Встретили ее, как Крисанта и мечтала. Радости от ее подарков не было конца. Сама Крисанта сияла от удовольствия. Свадебный стол был уже накрыт. Пахло жареной индейкой. Госпожа Гонсалес израсходовала масла больше, чем обычно за целый год. Они все уже сидели за праздничным обедом, а в открытую дверь потоком текли все новые и новые гости. И вот госпожа Гонсалес, в другое время экономившая каждое песо, послала за новыми порциями острых и сладких блюд и за водкой. Она даже разрешила трактирщику записать все это в долг. И не бранила мужчин, выпивших больше, чем следует. Сегодня уж такой день, когда надо забыть все заботы. Сегодня все должны чувствовать себя, как те души, которые Христос вывел из. ада.
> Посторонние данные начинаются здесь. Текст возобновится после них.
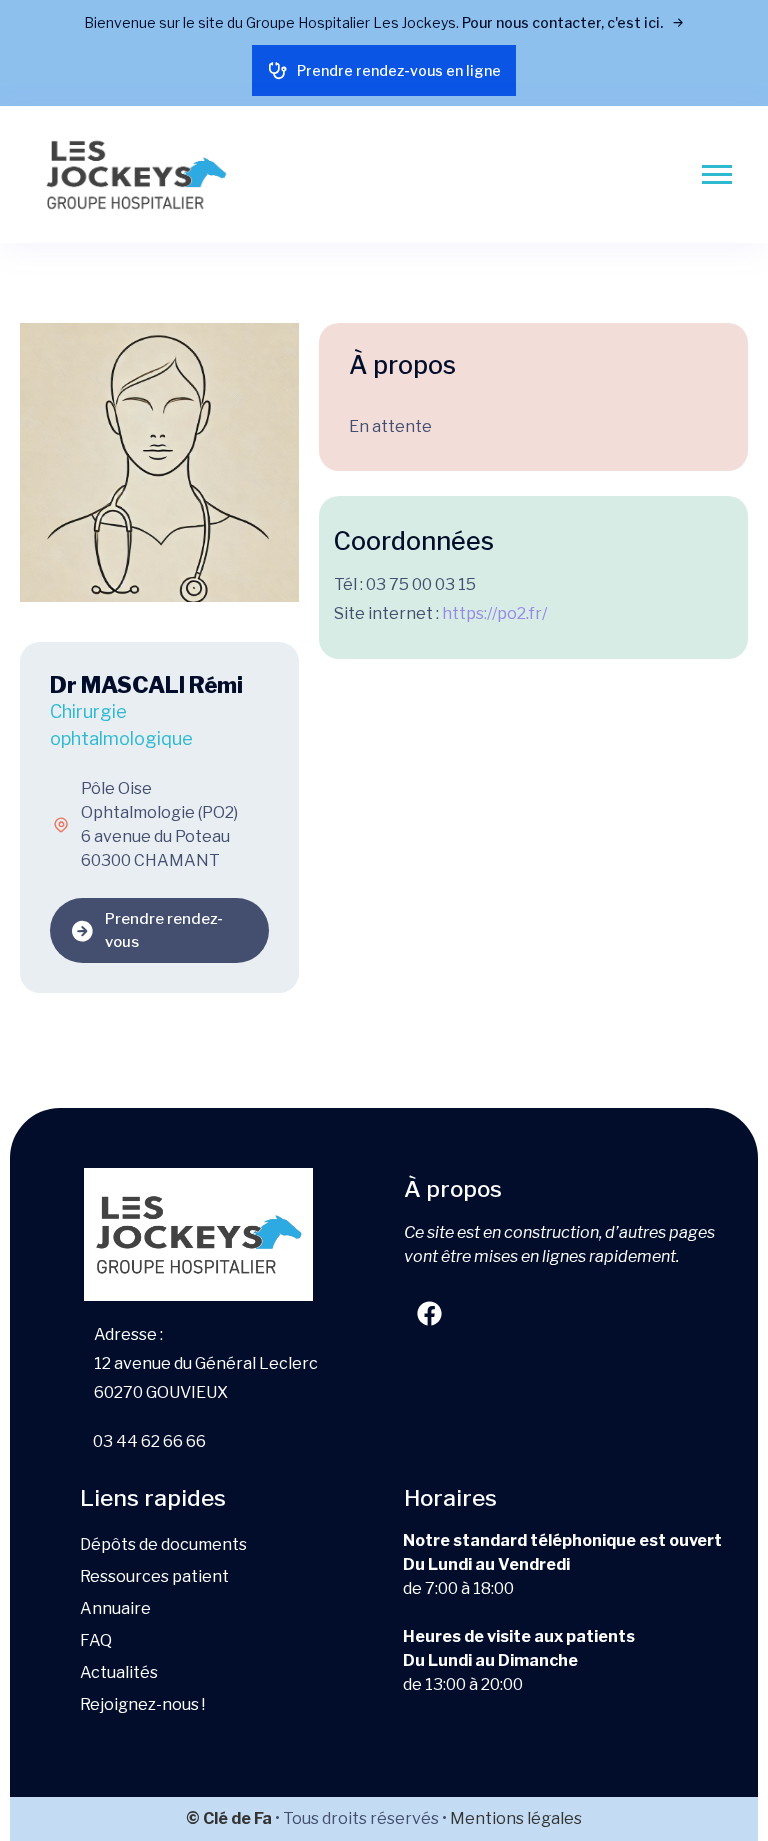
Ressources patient (154, 1576)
Ночью кое-кому нужно было выходить на работу; с грехом пополам добрались они до грузовика, который направлялся к руднику. Большинство улеглось на циновках. Утром госпожа Гонсалес сварила на всех кофе. И тут всем еще больше, чем накануне, захотелось петь и играть на гитаре. Теперь они по-настоящему вошли во вкус праздника. Крисанта с головой окунулась в свадебное веселье. Но к вечеру, когда жара стала спадать и день словно замер, ее сердце учащенно забилось. Она пригладила волосы, одернула платье – и вот уже появился Мигель.
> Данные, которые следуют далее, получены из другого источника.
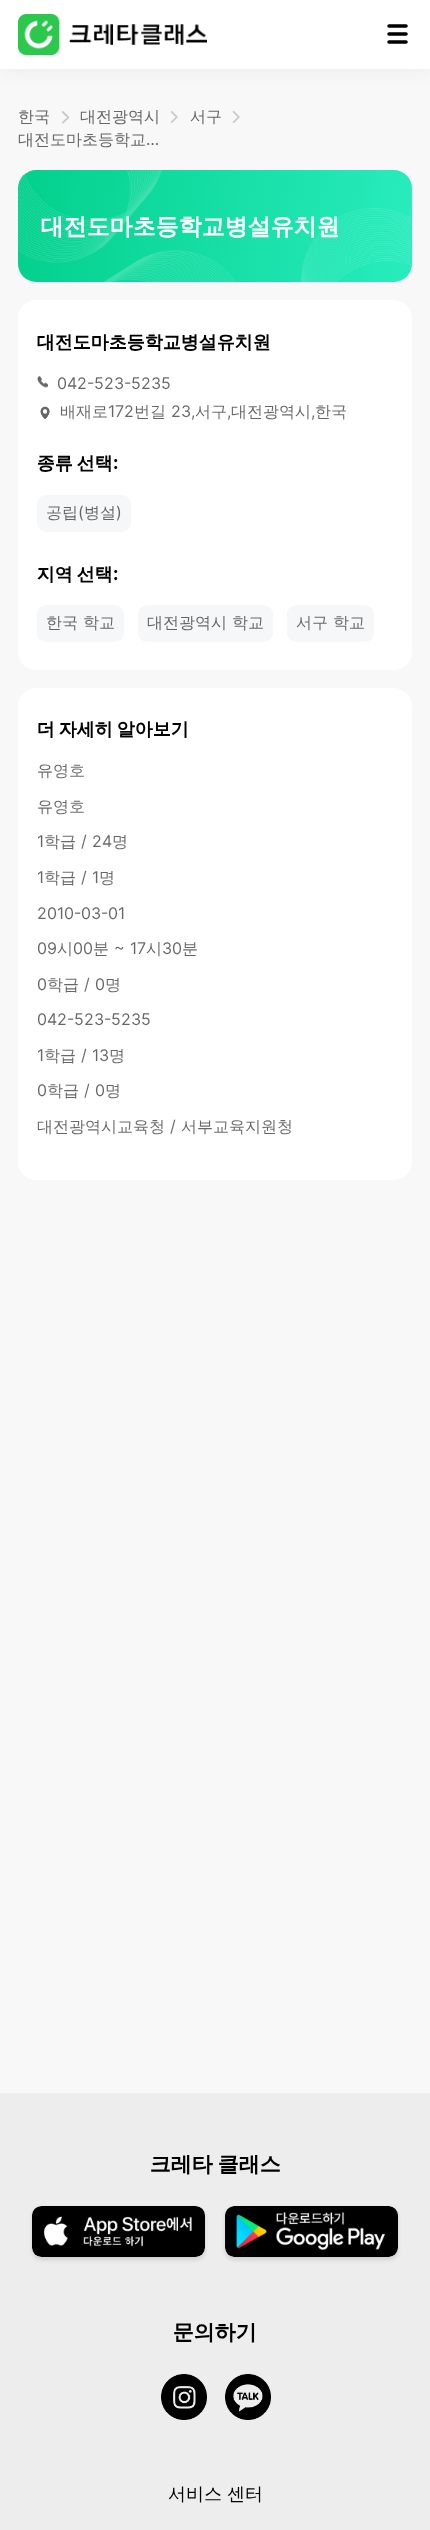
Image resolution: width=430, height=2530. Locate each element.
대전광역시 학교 (205, 622)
Он тотчас со всеми подружился. Крисанта не сводила с него глаз. Он даже не взглянул на Крисанту. Он разговаривал с мужчинами. Он рассказывал:

– Со старого места я ушел на кожевенную фабрику Рейес. Там больше платят. Правда, платят больше, зато и спрашивают больше. Хотя об этом никто не говорит, но очень скоро это чувствуешь на своей шкуре. Сперва кажется, все равно – что там, что здесь, ты свои восемь часов отпотеть должен. Но нет, тут из тебя кровавый пот выжмут. Мне рассказали, что незадолго до меня привезли новую машину, с зубчатыми колесами, смешную такую штуковину. С ней вместе приехал иностранец, который целое утро обучал одного из наших работать на этой машине. У него были желтые зубы, у этого иностранца, голубые глаза, рыжие волосы. Это был гринго, который умел говорить по-нашему. Платят нам больше, но, как бы это сказать, денежки эти достаются нам дороже. А если тебе захочется сбегать на улицу съесть мороженого или ты хоть разок опоздаешь, тебя оштрафуют. Или если испортишь кусок кожи, или не успеешь закончить работу, когда мастер подсчитывает, – тебя оштрафуют.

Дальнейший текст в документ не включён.